The dependent exemption is a tax break that allows you to receive an additional tax deduction of as much as $3,000 each year until your child turns 19. This is addition to the standard tax exemption that the IRS allows per person to cover basic living expenses. Single people are allowed one exemption, while married couples have the option of taking two of these exemptions per year.

tax credit vs tax deductionThe amount that you will save with this exemption depends on your current tax bracket, and generally, the higher the tax bracket, the more money you will receive, unless your income is too high to claim an exemption, but again, most people will qualify. This dependent exemption is only phased out for married couples filing jointly with an adjusted gross income of more than $300,000. Limits for single parents exist as well, and it is important to research these limits, both for married and single parents, to be sure that your income does not exceed them.

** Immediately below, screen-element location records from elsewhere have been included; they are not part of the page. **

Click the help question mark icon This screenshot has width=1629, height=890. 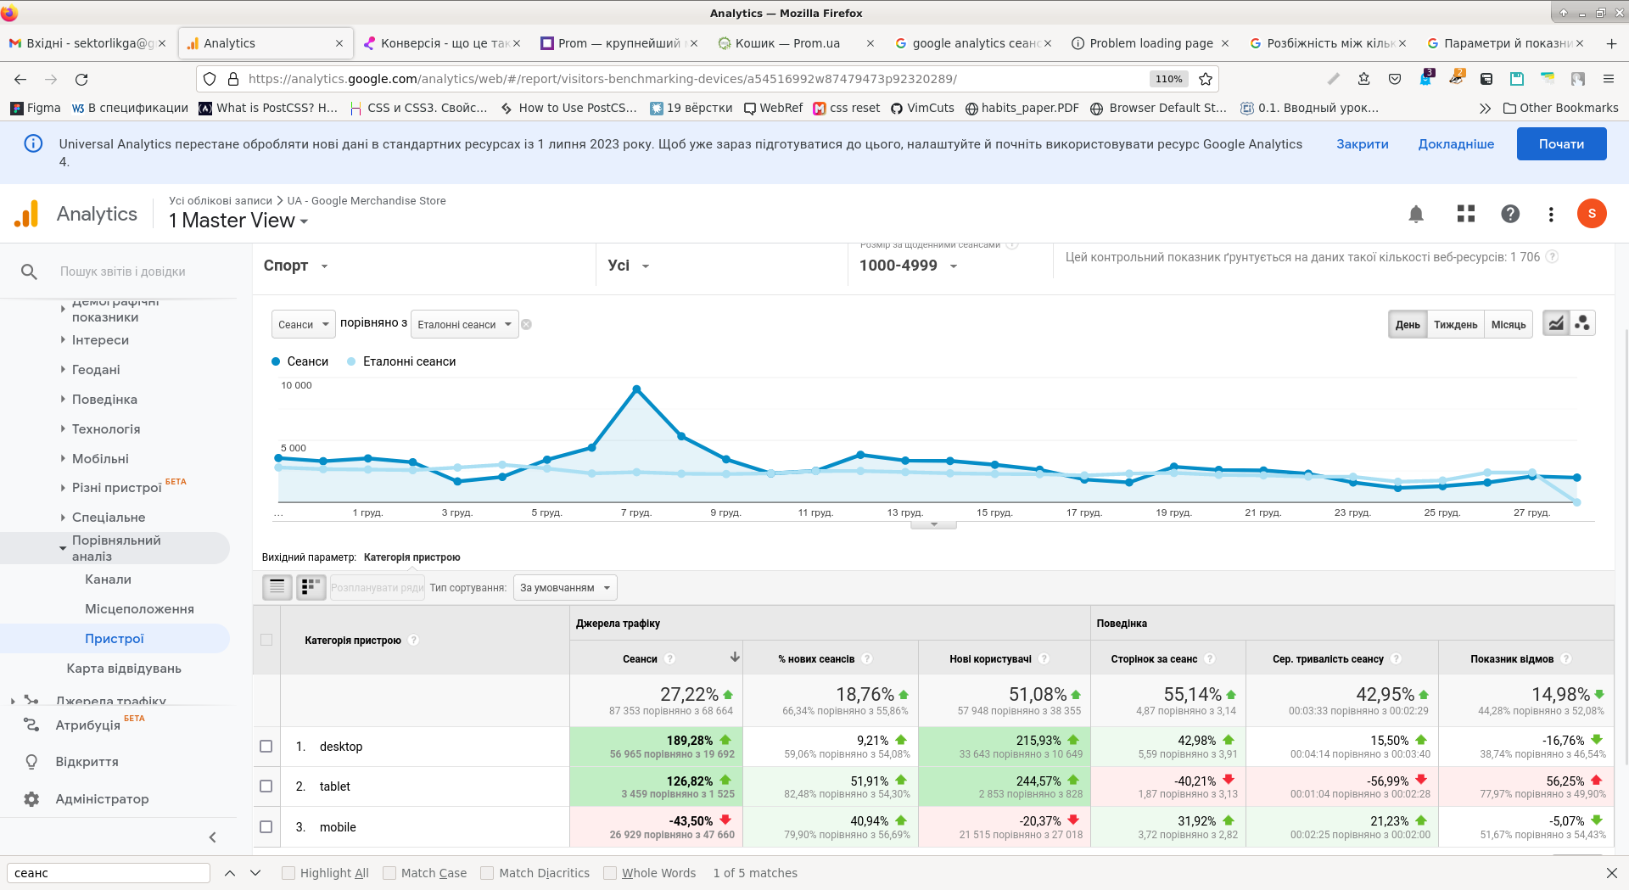coord(1510,214)
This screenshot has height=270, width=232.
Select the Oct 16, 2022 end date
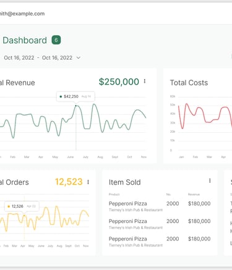click(x=57, y=57)
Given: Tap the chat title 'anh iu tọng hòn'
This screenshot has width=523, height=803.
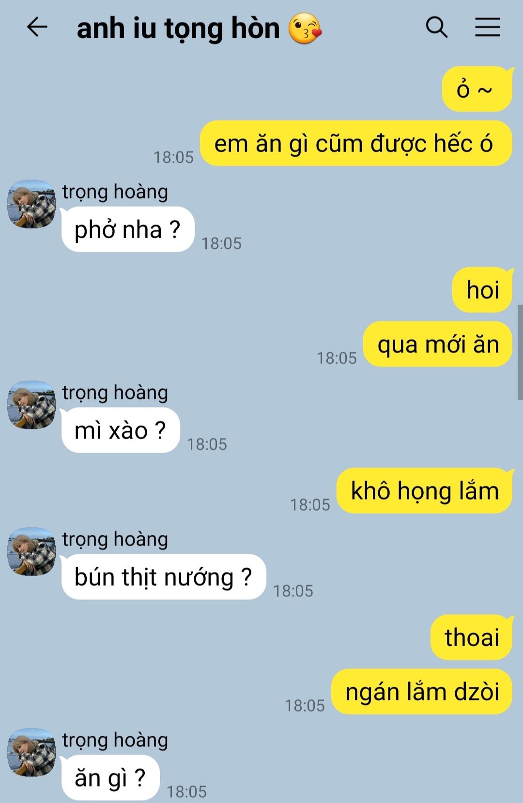Looking at the screenshot, I should [178, 29].
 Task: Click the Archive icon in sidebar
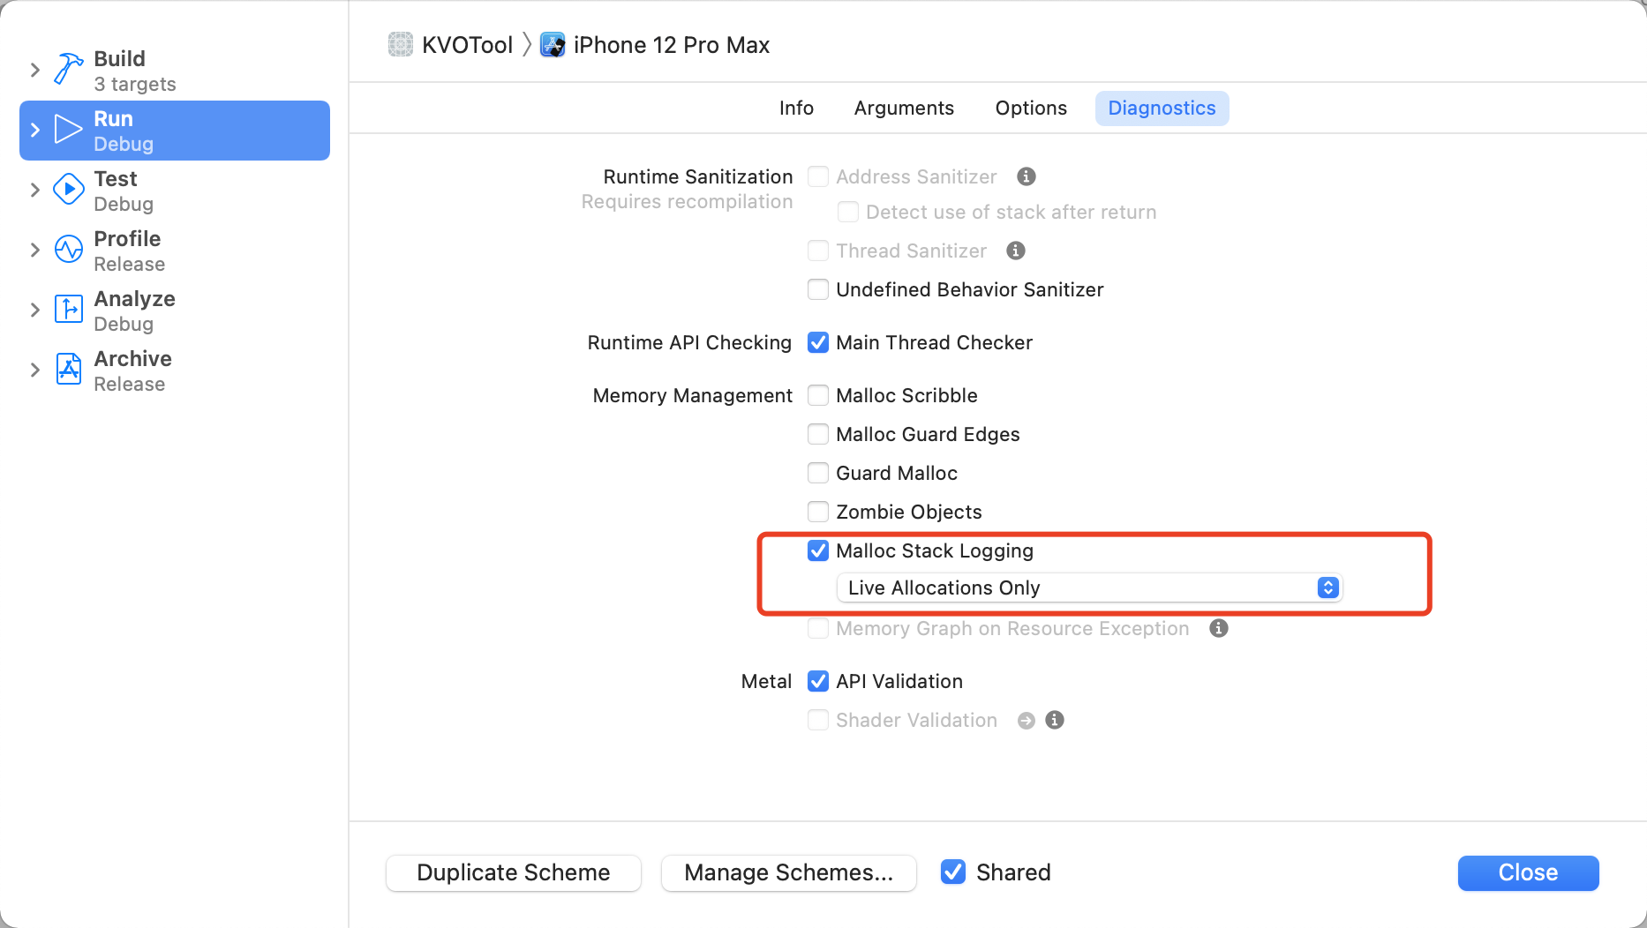68,369
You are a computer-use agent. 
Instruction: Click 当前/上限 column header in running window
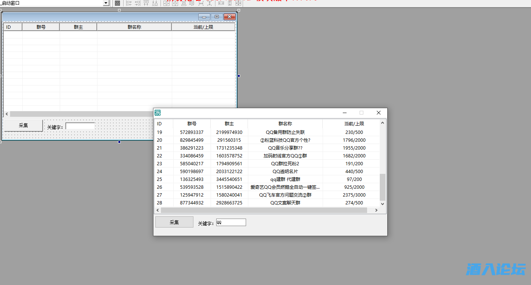tap(354, 123)
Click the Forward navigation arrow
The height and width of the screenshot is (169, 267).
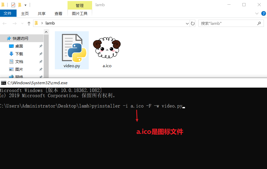(15, 24)
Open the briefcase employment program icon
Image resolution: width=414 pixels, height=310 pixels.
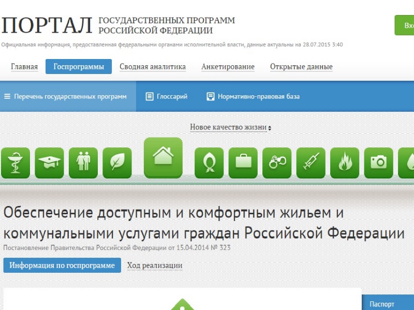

If you qualify for this exemption, you can simply fill out the required lines on your tax form, including an adoption taxpayer identification or social security number for each child.

The child tax credit is available for married couples filing jointly with a reported gross income of below $13,000, although again, it should be noted that income limits for both single and married parents are revised frequently. With this credit, it is possible to receive up to $1,000 per child.

Determining the amount of credit that an individual can claim requires the completion of the child tax credit worksheet, which can be downloaded from the IRS website. You will need to provide a social security or adoption taxpayer identification number for each child in order to qualify. As with all tax information you should always check with a professional because tax laws can change every year.

By: Kelly Renaul

Article Directory: http://www.articledashboard.com

Visit our site for financial guides, retirement calculator information, articles, and information on estate planning, annuities and retirement.


Eight Ways to Reduce Tax Burden For Parents

However if you are single, you are allowed to file under the status “head of household” meaning they beat the amount of standard deduction and more beneficial tax bracket range. However, to qualify yourself as the head of household, you have to pay more than [...]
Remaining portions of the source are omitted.